• **PROBLEM STATEMENT**: Put the lines from the one containing "You are a GUI" through the one containing "This screenshot has width=800, height=379." into a Markdown table with the columns Row and Line, leaving out any blank lines.

• **INFORMATION PROVIDED**:

- - - - - - -

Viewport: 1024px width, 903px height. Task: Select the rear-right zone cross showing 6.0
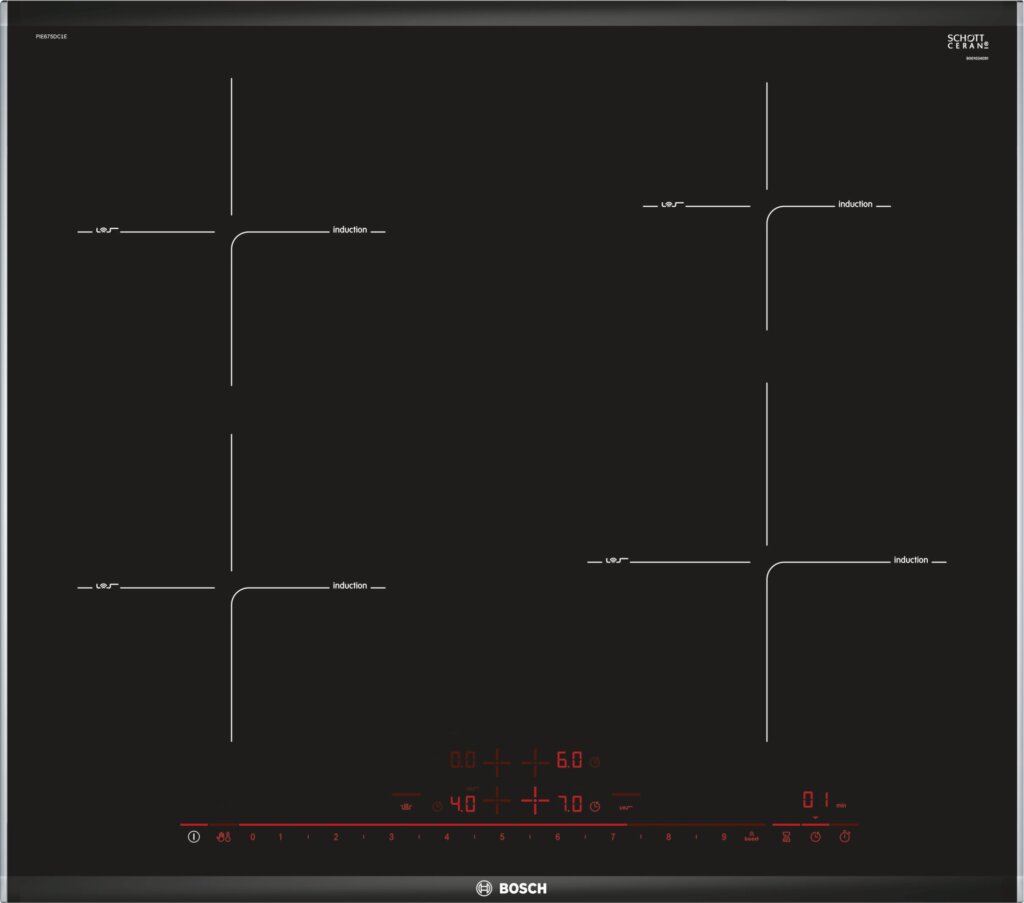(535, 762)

- - - - - - -

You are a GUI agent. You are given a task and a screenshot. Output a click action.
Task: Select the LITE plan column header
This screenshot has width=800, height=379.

- - - - - - -

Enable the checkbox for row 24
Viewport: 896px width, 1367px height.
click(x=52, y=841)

- - - - - - -

• **OUTPUT FOR THIS TASK**:
| Row | Line |
|---|---|
| 1 | You are a GUI agent. You are given a task and a screenshot. Output a click action. |
| 2 | Task: Select the LITE plan column header |
| 3 | This screenshot has width=800, height=379. |